7 Mistakes to Help Clients Avoid When Planning for Retirement
Do you know how money works? You might think you do. You make it, you spend it, and you've hopefully been saving it, maybe even investing it. But do you know how to make it work better for your clients?
According to Michael Davis, CEO of Davis Financial Services, Inc., the secret to making money work for you doesn't start with earning a large paycheck – it starts with knowing how to keep it. Here are 7 costly mistakes Davis says retirees should avoid in order to reach a successful retirement.
When income doesn’t flow through the door so freely, you must tune down your appetite for risk.
Retirees are urged by nearly everyone, except perhaps brokers, to switch from a mindset of accumulation to preservation. Davis recommends following the "Rule of 100" to ensure savings are never entirely at risk: Take your age, subtract it from 100, and that is the percentage of your assets you can invest on the market with relative safety. Keep in mind, however, that the "Rule of 100" is just a guideline.
"Most of my clients have one thing in common. They have enough money to live out a comfortable retirement as long as they don't lose it. Over the years we've taken great pride in helping our clients hold on to what they have. I'm kind of selfish I guess, because when my clients are sleeping good, I am also sleeping good knowing they're not losing money," says Davis. Again, the key here is to preserve your assets and ensure you’ve got an adequate buffer to weather tough times.

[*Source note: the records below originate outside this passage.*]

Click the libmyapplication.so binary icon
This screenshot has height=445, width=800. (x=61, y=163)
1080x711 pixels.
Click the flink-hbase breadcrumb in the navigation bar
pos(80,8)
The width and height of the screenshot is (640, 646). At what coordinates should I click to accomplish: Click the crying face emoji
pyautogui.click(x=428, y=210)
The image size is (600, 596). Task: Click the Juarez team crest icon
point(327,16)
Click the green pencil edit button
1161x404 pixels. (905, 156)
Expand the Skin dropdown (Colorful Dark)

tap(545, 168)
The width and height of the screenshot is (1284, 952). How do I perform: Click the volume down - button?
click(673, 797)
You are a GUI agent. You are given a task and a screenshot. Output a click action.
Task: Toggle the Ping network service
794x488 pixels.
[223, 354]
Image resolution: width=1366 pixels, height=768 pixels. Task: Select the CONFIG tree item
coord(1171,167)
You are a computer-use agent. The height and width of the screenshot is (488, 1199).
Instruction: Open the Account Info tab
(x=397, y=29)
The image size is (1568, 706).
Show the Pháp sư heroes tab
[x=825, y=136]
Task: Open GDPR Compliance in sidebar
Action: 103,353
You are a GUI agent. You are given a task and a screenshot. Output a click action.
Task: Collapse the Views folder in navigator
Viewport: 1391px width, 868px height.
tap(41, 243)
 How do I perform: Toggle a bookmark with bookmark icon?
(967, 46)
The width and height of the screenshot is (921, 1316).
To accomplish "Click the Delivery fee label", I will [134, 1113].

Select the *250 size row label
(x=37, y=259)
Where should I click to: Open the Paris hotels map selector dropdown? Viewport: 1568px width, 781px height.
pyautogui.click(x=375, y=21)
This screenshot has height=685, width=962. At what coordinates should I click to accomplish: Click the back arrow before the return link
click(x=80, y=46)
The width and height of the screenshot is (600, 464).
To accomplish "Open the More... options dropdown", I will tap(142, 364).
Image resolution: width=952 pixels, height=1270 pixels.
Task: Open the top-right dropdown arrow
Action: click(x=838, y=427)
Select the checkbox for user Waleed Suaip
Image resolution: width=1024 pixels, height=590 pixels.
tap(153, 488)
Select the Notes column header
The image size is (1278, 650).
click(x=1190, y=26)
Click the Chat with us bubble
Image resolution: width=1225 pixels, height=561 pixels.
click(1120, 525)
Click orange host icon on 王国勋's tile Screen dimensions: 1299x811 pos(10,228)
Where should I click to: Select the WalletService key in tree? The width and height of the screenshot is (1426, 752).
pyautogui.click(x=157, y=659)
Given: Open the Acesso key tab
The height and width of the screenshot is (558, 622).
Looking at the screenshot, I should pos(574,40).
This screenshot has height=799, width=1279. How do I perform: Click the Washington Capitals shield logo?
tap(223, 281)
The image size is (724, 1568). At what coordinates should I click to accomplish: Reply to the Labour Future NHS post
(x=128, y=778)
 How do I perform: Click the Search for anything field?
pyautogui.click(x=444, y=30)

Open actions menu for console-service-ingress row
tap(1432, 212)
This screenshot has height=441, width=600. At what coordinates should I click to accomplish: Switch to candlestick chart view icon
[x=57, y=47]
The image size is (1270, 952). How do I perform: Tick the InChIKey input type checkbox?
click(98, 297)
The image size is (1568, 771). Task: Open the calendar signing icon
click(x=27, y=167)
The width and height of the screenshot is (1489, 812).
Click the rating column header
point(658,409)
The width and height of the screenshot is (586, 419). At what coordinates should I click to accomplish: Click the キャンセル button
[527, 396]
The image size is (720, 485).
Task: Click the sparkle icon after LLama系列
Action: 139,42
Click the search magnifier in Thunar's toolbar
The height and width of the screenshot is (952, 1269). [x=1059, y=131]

Retirees' first priority must be to cover their basic, vital expenses using income streams that are as reliable as social security checks. "Retirees should invest in vehicles that provide a steady income they can't outlive, just like pensions used to do," says Davis.
Sometimes when retirees rebalance their portfolio, they don’t keep track of the intermediary transaction fees, as well as potential capital gains taxes they may offset by booking capital losses. While seemingly small, these fees may accumulate and add up to a significant amount over time.
Davis says one of the most significant challenges today's retirees face is what will likely happen with taxes in the coming years. "Taxes affect everybody. Taxes and inflation are the two major obstacles to ensuring a lifetime income,” says Davis.
In response to harsh tax climates, Davis says his favorite financial instrument for retirees is the hybrid annuity. They offer growth potential that is linked to several indices such as the S&P 500 and have a principal guarantee, which means hybrid annuity holders literally cannot lose money provided they don't surrender their contracts during the surrender charge period and incur surrender fees.
While IRA accounts provide tax advantages for retirement savings, they can also cost clients money if you’re not familiar with the rules. Speak to an IRA expert to make sure surprises don’t appear and jeopardize your retirement.
Just because your clients are about to retire does not mean all your assets must be liquid. Sure, your expenses may exceed your revenues during the latter part of your life, but if you’ve saved enough, you can still capitalize on the returns of assets that are not the most liquid of nature. Just be sure to live within your means and understand – or get a financial advisor to help you understand – your limits.